Baseado em elogiado conto de Annie Proulx publicado em 1997 na revista New Yorker, este ''western'' decididamente avesso aos cânones narra a relação passional e tortuosa entre dois jovens cowboys, Ennis Del Mar (Heath Ledger) e Jack Twist (Jake Gyllenhaal).
Eles iniciam juntos, na região bela mas isolada de Brockeback Mountain, a dura lida de pastorear centenas de ovelhas. Numa noite gelada, esgotadas as reservas de whisky, dão rédea solta a uma tácita atração surgida desde que se conheceram na fila para o novo emprego.
Depois do idílio inicial, Ennis e Jack se separam, se casam, têm filhos, se reencontram e passam a levar vida dupla, cercados por uma sociedade reprimida, repressora e regulada pelas aparências. Apesar das pressões, não deixam de manter encontros secretos, esporádicos, fugazes, tormentosos e apaixonados, rodeados pelo cenário de Brokeback Mountain, aquela paisagem que marcou para sempre a vida de ambos. Paisagem metafórica que é a um só tempo lugar de grandes recordações e cárcere privado para uma relação que não sobreviveria longe dali.
Nem escandaloso, provocativo ou audacioso, ''O Segredo de Brokeback Mountain'' é um filme que aposta com precisão (e ganha com sobras) ao adotar um tom de narrativa mediano, cuidadoso e austero. Digamos que é um melodrama contido, às vezes até excessivamente frio e contemplativo. Aqui o clima, o poder de sugestão, a inteligência das observações adquirem peso e importância consideráveis.
Como se quisesse compreender o espírito do Oeste, Ang Lee filma a imponência e a eternidade imperturbáveis da natureza em contraposição ao desgaste emocional de seus personagens, aos estragos que o tempo vai acumulando sobre Jack e Ennis.
É sábia esta decisão de Lee, porque assim ele evita a armadilha da denúncia simplista - a homofobia está sempre apenas sugerida, o que torna ainda mais sinistra a punição da ordem social. E por outro lado, se agarra aos recursos legítimos do melodrama, não aqueles melodramas duros do alemão Rainer Fassbinder nos anos 1970 ou ao mais recente e brilhante meta-melodrama hollywoodiano ''Longe do Paraíso'' que Todd Haynes realizou em 2002.

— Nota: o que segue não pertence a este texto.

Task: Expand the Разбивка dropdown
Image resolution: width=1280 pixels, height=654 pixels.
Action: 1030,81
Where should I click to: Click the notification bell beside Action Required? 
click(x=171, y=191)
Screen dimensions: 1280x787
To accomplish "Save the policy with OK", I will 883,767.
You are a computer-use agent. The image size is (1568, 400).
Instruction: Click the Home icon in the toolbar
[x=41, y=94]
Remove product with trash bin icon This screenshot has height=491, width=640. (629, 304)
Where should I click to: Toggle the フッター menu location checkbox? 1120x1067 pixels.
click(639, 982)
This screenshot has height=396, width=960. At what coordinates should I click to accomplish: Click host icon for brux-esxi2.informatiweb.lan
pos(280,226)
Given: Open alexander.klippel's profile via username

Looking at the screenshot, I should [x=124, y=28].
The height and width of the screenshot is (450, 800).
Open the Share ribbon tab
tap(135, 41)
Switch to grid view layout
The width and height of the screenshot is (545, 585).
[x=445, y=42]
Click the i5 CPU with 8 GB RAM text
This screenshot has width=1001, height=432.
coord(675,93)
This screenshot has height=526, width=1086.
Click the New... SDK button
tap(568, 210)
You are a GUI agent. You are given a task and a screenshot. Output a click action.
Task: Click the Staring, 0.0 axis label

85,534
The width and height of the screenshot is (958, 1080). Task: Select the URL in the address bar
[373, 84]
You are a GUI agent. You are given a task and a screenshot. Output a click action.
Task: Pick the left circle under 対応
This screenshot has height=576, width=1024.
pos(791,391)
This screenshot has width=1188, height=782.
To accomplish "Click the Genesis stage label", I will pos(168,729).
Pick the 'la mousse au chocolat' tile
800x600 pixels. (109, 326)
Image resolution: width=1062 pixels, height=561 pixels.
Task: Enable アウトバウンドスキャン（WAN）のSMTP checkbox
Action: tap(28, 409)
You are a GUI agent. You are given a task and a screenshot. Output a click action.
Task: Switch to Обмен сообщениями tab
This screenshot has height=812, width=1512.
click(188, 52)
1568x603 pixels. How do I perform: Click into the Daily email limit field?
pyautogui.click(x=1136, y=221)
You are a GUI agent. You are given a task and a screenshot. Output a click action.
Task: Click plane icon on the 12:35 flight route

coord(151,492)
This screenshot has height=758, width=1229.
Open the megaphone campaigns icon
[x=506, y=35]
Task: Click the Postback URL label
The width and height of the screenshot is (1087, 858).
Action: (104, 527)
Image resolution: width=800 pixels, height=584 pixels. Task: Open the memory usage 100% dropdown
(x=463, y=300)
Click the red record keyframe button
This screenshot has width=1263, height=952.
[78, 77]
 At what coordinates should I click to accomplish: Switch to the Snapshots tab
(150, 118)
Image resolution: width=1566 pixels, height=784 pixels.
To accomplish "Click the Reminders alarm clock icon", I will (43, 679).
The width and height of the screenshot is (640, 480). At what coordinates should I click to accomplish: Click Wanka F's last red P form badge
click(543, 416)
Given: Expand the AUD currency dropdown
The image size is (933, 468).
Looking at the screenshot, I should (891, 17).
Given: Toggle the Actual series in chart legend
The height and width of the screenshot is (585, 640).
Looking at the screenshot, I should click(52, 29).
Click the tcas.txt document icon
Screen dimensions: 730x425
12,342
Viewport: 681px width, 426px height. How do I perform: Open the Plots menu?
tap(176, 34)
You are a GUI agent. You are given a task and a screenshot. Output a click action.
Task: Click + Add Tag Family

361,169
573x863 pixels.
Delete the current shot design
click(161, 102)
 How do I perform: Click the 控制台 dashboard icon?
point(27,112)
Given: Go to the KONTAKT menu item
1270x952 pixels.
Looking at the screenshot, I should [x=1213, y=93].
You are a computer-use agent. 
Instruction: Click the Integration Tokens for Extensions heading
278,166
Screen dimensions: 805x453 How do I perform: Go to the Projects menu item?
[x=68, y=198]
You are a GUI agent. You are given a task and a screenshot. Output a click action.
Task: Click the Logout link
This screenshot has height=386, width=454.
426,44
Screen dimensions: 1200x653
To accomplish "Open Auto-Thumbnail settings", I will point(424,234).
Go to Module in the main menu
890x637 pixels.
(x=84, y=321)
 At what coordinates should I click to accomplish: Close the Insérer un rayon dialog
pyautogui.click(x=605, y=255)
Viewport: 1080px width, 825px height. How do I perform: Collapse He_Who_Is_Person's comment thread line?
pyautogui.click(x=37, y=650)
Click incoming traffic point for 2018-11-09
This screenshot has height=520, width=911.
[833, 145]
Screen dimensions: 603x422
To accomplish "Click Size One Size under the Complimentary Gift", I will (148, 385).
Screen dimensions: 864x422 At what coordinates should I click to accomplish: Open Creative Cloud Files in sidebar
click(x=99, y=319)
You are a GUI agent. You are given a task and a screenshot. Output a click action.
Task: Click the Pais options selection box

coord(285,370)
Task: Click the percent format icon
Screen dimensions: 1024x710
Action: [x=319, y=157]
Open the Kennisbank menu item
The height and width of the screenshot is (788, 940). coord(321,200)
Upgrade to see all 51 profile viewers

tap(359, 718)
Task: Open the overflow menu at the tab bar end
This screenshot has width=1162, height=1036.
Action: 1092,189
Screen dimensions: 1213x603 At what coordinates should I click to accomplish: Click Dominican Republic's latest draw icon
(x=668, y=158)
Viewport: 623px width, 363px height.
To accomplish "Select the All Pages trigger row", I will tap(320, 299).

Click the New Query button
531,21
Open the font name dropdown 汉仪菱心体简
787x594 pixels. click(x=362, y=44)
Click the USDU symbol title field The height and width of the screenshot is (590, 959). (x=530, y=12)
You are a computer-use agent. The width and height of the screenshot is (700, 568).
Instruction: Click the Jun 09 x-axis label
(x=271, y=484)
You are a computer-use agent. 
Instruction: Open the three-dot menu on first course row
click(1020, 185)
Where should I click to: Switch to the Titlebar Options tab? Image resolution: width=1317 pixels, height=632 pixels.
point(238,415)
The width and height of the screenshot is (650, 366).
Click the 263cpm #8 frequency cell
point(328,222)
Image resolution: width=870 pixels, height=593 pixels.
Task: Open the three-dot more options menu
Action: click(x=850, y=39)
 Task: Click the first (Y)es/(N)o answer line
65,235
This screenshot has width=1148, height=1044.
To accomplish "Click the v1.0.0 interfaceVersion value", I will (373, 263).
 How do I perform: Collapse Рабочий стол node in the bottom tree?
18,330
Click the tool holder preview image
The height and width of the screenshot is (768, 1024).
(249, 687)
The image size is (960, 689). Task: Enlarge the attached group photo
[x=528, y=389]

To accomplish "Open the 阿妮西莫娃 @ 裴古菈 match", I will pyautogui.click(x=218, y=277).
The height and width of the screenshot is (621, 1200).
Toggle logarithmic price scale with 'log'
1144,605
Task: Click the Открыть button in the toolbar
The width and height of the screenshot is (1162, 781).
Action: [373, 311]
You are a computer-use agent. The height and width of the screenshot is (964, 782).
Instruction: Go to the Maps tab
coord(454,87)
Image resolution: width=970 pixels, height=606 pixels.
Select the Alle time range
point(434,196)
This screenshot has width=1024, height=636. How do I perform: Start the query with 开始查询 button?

O olhar de Lee, todavia, alcança mais além dos limites deste drama privado. A partir dele, o cineasta constrói um contundente retrato de uma parte da América, através de temas que vem dissecando em sua sempre surpreendente filmografia: o amor, a amizade, a família ou o confronto entre o velho e o novo. Assuntos recorrentes em ''Banquete de Casamento'', ''Razão e Sensibilidade'', ''Cavalgando com o Diabo'', ''O Tigre e o Dragão''.
A bela fotografia do ascendente mexicano Rodrigo Prieto garante o soberbo andamento visual, e a muito funcional trilha sonora do argentino Gustavo Santaolalla contribui para a atmosfera pretendida. No elenco, Ledger e Gyllenhaal sustentam a narrativa com brava convicção, mas não se deve esquecer do capataz vivido por Randy Quaid e dos personagens femininos, frequentemente mais intensos que os homens.